Oft wird darin eine Wiederbelebung der Lamarckschen Anschauung von der Vererbung erworbener Eigenschaften gesehen. Das muss aber differenziert betrachtet werden und es gilt leider nicht für unsere Fremdsprachenkenntnisse Meist verschwinden epigenetisch weitergegebene Merkmale auch sehr schnell (innerhalb weniger Generationen) wieder. Sie haben biologisch gesehen allerdings den positiven Effekt die Variabilität der Phänotypen in einer Population zu vergrößern, was deren Überlebenschancen unter schwierigen Umweltbedingungen verbessern kann. Karl
Der Link auf Spektrum.de Angst im Genom ist lesenswert.Zwar steckt im DNA-Text des Erbguts der Bauplan für das Leben. Doch damit dieser überhaupt einen Sinn ergibt, regulieren epigenetische Mechanismen, welche Bereiche aktiv sind und abgelesen werden, damit neue Proteine entstehen, und welche stillgelegt werden, weil ihre Information in der jeweiligen Zelle oder unter den aktuellen Bedingungen nicht benötigt werden. So entscheidet letztlich die Epigenetik über die Funktion von Zellen und Organen, aber auch darüber, ob ein Mensch eher dick oder dünn ist, ob er zu Krankheiten neigt oder ob seine Psyche stabil ist.Das sagt das Gleiche aus, wie ich es oben ausgeführt habe. Wichtig ist letztendlich, welche Gene wie stark in unserem Genom aktiv sind und der Aktivierungsgrad eines Gens kann über mehrere Generationen vererbt werden.

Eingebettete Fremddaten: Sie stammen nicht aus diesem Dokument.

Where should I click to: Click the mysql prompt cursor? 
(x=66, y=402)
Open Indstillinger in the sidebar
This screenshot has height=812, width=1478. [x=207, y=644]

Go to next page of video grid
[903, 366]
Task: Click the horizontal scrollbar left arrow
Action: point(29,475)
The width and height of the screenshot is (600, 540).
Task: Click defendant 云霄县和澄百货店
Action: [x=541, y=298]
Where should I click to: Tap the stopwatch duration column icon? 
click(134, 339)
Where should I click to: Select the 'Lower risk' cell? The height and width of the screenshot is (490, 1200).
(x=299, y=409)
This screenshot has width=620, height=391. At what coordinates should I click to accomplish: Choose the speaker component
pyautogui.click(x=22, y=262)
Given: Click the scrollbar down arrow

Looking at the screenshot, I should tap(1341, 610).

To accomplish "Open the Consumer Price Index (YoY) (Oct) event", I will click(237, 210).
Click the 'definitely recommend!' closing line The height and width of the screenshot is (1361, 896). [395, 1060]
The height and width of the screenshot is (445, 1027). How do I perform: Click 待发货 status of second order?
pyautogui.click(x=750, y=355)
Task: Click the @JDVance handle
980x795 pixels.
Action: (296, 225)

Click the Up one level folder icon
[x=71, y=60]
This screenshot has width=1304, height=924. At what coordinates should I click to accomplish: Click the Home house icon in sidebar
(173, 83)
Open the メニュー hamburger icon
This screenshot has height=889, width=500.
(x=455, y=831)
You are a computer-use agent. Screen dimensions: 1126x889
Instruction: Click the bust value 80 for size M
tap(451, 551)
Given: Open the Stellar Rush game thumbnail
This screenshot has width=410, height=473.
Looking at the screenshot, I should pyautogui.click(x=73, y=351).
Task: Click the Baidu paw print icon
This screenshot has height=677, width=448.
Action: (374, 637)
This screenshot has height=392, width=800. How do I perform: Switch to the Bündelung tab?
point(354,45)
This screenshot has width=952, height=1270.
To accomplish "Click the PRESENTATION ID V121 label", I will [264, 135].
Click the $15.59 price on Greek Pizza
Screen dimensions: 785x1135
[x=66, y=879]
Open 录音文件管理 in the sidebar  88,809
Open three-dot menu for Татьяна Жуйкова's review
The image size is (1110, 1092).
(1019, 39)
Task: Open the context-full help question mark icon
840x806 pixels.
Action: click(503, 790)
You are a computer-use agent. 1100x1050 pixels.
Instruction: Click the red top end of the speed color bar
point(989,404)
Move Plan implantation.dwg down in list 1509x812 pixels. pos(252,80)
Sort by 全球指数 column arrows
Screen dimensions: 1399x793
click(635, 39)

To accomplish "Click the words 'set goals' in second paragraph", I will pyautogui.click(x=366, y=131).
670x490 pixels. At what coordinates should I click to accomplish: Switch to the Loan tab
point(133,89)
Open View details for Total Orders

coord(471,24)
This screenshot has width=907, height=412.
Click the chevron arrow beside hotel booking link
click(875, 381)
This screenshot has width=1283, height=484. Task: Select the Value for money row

Ich sollte aber anfügen, dass diese Art des Gedächtnisses keine speziellen "Inhalte" wie z. B. "Bilder" spiegelt, sondern quasi physiologische Zustände der Organismen "vererbt" werden. Die Formulierung in Zeitungsartikeln, dass Kriegserfahrungen "vererbbar" seien, ist also sehr reißerisch formuliert. Fest steht jedoch, dass auch die durch den Bombenterror in Kriegen ausgelösten Ängste die Menschen und ihre Nachkommen lange nicht loslassen werden.
Karl
Zitat von Olga:
Natürlich kann jeder über alles sprechen, was ihn bewegt. Nur, was es bringen kann, wenn Leute nach fast 80 Jahren heute noch über einen Krieg sprechen, den sie selbst oft nicht miterlebt haben, bzw. zu klein waren, damit er noch in ihrem Gedächtnis auftaucht. Und sie werden ja sukzessive keine Gesprächspartner mehr finden, mit denen sie sich darüber unterhalten können.....
Wenn es wirklich so sein sollte, dass Menschen ihre Traumata mit sich rumschleppen, basierend auf Schilderungen von Leuten, die das alles miterlebten...
Hallo Olga,
es geht hier in erster Linie darum, dass aktuelle Forschungen zur Stressverarbeitung und Epigenetik belegen, dass traumatische Erlebnisse der Eltern oder Großeltern auf die nachfolgenden Generationen weiterwirken können, auch wenn diese das Grauen nicht miterlebt und die Beteiligten darüber geschwiegen haben. Die Traumata durch die NS-Zeit sind, soweit ich weiß, am ehesten bei den Holocaust-Überlebenden untersucht und dokumentiert worden. Die Traumatisierungen betrafen ein unvorstellbares Leiden durch Konzentrationslagerhaft, Folter, medizinische Experimente, den Verlust vieler Angehörige ect. – da waren die Einwirkungen auf die nächsten Generationen sehr massiv.
Dass auch die nächste Generation unter den Folgen eines Kriegstraumas leidet, auch wenn sie selbst nichts Traumatisches erlebt hat, ist für mich auch aus anderen Gründen nachvollziehbar. Schließlich wurde sie von traumatisierten Müttern/Vätern/Lehren u.a. großgezogen.